È scomparso a ottantotto anni Sonny Curtis, un tempo membro dei Crickets, la band di supporto di Buddy Holly. A confermare la sua morte è stata la figlia Sarah, attraverso un messaggio pubblicato sui social: «Sono addolorata nell’annunciarvi che mio padre Sonny è mancato ieri dopo un’improvvisa malattia. Sono così grata di essere stata con lui in quel momento, insieme a mia madre. È stato un momento di pace e non ha sofferto. Aveva ottantotto anni e ha vissuto la vita più eccezionale di chiunque altro abbia mai incontrato. Ha lasciato un segno in questo mondo e nei cuori di tutti coloro che lo conoscevano. È un giorno triste, ma che vita! Guardiamo alla sua vita con gioia anziché con tristezza. Lui avrebbe voluto questo».
Chi era Sonny Curtis
Nato a a Meadow, in Texas, Curtis iniziò a suonare insieme a Buddy Holly negli anni Cinquanta. Nel 1958 si era unito ai Crickets, a pochi mesi dal tragico incidente aereo in cui il cantautore perse la vita, insieme a Ritchie Valens e The Big Bopper. Con il gruppo, scrisse I Fought The Law, pubblicata nel 1960, resa poi popolare dai Bobby Fuller Four. Nel 1979, i Clash registrarono una versione punk rock del brano, che diventò un successo internazionale, inserito nella lista delle cinquecento migliori canzoni di tutti i tempi di Rolling Stone.

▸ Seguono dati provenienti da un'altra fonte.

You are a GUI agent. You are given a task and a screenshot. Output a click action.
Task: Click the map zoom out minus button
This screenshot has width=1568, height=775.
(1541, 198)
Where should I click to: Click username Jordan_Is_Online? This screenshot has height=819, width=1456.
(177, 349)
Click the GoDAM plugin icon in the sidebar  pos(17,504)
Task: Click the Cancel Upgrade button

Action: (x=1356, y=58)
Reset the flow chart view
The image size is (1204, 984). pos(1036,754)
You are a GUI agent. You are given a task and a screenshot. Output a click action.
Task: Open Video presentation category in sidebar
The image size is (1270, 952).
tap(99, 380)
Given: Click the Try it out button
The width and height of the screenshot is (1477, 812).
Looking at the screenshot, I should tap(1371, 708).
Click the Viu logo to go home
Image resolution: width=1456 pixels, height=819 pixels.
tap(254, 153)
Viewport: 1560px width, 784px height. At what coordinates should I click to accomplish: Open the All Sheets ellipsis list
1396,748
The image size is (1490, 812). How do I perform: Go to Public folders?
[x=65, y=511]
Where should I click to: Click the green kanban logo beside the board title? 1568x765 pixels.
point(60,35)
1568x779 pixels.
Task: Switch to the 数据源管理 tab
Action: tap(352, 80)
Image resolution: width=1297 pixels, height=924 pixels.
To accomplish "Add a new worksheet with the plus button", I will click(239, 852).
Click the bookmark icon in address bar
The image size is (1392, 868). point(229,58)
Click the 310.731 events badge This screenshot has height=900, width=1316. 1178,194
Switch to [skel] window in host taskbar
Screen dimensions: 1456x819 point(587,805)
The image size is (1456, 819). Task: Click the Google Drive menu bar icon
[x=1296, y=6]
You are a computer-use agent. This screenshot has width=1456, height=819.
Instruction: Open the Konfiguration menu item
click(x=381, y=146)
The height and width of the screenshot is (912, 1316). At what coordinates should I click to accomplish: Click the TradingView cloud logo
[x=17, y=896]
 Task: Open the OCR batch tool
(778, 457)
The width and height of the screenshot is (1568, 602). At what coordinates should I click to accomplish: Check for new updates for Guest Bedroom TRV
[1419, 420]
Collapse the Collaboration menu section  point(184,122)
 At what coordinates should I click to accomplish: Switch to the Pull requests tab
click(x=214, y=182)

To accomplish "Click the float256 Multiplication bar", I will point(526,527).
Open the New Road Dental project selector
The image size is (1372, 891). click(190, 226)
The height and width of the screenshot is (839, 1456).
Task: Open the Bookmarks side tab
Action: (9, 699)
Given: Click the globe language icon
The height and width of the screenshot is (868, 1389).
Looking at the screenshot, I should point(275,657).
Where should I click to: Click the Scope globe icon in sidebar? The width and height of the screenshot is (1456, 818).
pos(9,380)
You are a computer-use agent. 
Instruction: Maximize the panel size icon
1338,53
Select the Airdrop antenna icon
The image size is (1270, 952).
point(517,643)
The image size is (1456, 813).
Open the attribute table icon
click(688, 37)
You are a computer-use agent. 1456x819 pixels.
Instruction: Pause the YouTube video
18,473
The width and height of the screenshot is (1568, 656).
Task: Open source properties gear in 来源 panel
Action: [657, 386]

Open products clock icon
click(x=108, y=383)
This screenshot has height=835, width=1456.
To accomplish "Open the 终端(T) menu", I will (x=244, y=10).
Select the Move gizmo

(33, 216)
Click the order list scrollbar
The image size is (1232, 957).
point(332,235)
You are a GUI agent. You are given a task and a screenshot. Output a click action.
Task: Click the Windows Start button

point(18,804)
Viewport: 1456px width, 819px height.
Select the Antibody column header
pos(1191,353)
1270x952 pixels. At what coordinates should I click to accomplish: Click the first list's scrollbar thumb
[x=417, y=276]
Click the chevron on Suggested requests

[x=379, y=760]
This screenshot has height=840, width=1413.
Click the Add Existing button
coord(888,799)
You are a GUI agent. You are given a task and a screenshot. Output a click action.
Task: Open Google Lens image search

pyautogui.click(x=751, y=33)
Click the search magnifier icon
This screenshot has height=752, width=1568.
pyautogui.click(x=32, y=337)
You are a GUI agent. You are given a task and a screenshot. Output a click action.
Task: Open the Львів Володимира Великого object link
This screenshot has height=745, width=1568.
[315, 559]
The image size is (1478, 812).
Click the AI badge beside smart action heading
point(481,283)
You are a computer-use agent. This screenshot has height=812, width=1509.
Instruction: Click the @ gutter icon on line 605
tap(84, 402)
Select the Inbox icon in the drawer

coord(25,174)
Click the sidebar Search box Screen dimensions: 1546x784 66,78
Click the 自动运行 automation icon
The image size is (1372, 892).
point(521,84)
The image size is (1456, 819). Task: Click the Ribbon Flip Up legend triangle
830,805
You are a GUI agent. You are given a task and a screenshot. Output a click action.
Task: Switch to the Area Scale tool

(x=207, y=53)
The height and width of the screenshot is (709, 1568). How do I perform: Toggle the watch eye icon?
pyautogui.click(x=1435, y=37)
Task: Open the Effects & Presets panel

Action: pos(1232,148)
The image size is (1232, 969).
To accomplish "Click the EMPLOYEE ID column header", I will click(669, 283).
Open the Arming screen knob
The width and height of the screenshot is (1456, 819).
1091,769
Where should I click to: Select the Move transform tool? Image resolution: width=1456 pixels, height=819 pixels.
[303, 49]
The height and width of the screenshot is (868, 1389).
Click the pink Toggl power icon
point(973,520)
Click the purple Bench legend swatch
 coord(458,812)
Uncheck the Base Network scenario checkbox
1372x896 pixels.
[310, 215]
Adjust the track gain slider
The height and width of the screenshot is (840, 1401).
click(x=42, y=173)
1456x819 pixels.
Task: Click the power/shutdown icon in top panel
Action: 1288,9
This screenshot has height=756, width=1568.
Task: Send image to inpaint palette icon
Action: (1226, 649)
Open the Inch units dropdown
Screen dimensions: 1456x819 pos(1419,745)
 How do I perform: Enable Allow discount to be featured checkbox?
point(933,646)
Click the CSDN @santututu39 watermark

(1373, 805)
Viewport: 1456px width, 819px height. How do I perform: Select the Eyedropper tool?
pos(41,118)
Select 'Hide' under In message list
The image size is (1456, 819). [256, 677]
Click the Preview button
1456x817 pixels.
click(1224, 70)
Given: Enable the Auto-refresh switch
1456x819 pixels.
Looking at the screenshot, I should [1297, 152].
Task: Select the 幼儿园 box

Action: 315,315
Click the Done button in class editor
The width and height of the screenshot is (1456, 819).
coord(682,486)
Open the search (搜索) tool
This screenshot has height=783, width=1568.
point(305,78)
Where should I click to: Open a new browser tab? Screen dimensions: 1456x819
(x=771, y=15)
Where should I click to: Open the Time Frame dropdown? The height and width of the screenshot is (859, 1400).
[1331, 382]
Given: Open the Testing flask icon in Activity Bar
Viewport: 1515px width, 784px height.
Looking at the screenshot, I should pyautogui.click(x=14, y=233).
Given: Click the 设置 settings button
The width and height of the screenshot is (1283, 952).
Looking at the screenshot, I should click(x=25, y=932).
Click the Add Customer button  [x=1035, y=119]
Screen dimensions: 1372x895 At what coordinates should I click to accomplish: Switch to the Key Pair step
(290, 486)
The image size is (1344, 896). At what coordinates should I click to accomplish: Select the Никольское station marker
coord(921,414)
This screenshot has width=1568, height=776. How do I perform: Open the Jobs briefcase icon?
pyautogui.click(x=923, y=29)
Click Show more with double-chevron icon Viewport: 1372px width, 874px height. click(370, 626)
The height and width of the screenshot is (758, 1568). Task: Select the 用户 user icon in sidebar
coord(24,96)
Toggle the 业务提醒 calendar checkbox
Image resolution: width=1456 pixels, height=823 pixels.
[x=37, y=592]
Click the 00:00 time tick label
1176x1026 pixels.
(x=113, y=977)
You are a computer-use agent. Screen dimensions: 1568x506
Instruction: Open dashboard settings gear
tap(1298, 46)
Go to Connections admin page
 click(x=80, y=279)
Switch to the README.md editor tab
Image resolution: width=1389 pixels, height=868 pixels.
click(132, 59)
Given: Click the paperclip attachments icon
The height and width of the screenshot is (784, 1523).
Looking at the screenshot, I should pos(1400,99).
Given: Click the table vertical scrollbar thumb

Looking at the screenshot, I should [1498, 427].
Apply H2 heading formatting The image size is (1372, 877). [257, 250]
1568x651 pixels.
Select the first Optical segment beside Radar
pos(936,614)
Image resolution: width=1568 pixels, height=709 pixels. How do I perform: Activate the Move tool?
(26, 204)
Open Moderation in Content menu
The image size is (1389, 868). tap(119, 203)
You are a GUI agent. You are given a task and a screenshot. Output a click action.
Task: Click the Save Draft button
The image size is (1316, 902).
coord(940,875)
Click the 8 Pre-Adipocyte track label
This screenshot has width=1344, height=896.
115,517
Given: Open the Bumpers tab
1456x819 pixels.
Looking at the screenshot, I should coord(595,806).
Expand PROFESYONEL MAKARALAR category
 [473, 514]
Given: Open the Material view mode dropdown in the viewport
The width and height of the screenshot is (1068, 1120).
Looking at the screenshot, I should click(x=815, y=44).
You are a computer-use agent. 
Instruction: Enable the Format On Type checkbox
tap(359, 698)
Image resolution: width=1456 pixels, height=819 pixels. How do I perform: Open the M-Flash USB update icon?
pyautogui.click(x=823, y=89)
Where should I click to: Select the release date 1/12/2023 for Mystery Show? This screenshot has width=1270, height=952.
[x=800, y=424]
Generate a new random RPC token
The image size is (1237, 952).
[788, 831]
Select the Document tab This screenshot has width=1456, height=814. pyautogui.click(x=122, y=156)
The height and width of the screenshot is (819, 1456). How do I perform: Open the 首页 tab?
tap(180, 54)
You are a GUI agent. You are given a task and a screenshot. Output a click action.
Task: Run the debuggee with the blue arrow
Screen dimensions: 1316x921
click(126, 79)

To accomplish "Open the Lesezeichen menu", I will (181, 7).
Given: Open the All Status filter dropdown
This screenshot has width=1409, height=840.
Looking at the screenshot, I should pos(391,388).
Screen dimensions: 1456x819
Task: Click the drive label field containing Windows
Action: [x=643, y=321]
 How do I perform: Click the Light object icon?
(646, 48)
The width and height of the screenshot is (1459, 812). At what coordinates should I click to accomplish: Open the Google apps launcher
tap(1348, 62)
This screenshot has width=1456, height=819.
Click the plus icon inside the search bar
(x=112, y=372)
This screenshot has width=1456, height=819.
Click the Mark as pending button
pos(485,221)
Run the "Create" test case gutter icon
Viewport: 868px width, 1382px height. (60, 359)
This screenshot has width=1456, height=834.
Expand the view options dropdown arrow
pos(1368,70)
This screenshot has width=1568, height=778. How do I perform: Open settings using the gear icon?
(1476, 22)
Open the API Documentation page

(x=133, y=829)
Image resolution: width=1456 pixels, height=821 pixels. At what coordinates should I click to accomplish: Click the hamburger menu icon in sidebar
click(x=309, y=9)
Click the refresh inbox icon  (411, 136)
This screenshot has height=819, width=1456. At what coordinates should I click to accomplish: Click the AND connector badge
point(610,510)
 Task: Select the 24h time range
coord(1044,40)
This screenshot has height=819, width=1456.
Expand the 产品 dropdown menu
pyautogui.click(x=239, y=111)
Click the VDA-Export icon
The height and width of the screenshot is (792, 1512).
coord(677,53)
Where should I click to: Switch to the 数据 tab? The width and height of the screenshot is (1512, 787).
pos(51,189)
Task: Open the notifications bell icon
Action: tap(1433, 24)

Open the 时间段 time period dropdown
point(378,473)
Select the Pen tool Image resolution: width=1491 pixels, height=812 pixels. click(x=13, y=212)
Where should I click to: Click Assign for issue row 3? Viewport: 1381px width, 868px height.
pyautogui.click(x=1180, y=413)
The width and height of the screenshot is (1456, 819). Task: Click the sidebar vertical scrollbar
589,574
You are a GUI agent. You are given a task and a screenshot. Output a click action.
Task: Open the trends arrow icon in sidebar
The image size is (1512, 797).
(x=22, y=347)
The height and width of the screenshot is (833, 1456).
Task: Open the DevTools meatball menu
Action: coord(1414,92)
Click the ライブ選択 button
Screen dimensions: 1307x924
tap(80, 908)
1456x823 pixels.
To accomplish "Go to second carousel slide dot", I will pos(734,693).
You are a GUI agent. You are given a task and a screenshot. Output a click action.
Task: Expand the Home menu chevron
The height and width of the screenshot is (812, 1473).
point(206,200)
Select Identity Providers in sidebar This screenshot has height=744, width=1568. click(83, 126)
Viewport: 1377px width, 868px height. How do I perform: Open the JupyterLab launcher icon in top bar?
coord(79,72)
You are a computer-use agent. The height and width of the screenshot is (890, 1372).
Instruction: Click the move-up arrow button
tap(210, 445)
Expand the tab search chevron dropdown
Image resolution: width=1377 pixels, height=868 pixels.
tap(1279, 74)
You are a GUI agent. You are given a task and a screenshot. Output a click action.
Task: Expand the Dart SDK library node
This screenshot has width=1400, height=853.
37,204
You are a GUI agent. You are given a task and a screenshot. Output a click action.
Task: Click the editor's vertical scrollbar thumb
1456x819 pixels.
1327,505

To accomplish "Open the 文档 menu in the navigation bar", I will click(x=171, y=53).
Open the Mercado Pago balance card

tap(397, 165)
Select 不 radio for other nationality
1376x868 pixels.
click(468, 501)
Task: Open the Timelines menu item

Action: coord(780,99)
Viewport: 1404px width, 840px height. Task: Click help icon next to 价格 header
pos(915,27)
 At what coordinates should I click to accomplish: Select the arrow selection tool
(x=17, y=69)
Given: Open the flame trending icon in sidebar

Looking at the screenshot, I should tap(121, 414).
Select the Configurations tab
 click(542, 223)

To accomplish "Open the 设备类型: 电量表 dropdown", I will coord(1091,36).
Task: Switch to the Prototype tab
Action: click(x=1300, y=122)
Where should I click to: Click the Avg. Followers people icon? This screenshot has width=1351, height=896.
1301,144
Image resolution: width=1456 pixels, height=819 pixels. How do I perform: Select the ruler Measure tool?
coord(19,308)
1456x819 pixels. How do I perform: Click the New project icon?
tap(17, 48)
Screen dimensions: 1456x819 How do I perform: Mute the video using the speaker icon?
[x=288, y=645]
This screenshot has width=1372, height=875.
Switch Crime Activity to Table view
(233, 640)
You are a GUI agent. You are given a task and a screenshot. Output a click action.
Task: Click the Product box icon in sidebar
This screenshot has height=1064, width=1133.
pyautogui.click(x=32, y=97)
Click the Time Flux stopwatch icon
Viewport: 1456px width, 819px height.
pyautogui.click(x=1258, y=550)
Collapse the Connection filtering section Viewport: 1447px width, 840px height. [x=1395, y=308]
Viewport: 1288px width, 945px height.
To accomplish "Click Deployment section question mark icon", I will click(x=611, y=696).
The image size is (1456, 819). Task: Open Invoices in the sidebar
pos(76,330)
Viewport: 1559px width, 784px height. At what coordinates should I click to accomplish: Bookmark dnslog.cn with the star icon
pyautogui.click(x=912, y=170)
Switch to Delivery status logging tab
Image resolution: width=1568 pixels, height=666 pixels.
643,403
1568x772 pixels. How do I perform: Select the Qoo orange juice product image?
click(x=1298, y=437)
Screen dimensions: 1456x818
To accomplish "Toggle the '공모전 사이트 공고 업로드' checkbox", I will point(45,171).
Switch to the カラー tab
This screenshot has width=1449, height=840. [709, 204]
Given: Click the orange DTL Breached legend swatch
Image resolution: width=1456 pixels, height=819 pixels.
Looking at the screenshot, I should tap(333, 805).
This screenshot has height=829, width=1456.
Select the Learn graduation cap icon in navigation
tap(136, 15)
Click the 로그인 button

Nel 2012, Curtis e gli altri membri dei Crickets hanno ricevuto l’onore di entrare a far parte della Rock and Roll Hall of Fame. Ha trascorso buona parte della sua vita a Nashville, dove è stato inserito nella Songwriters Hall of Fame della città nel 1991 e nella Musicians Hall of Fame and Museum nel 2007.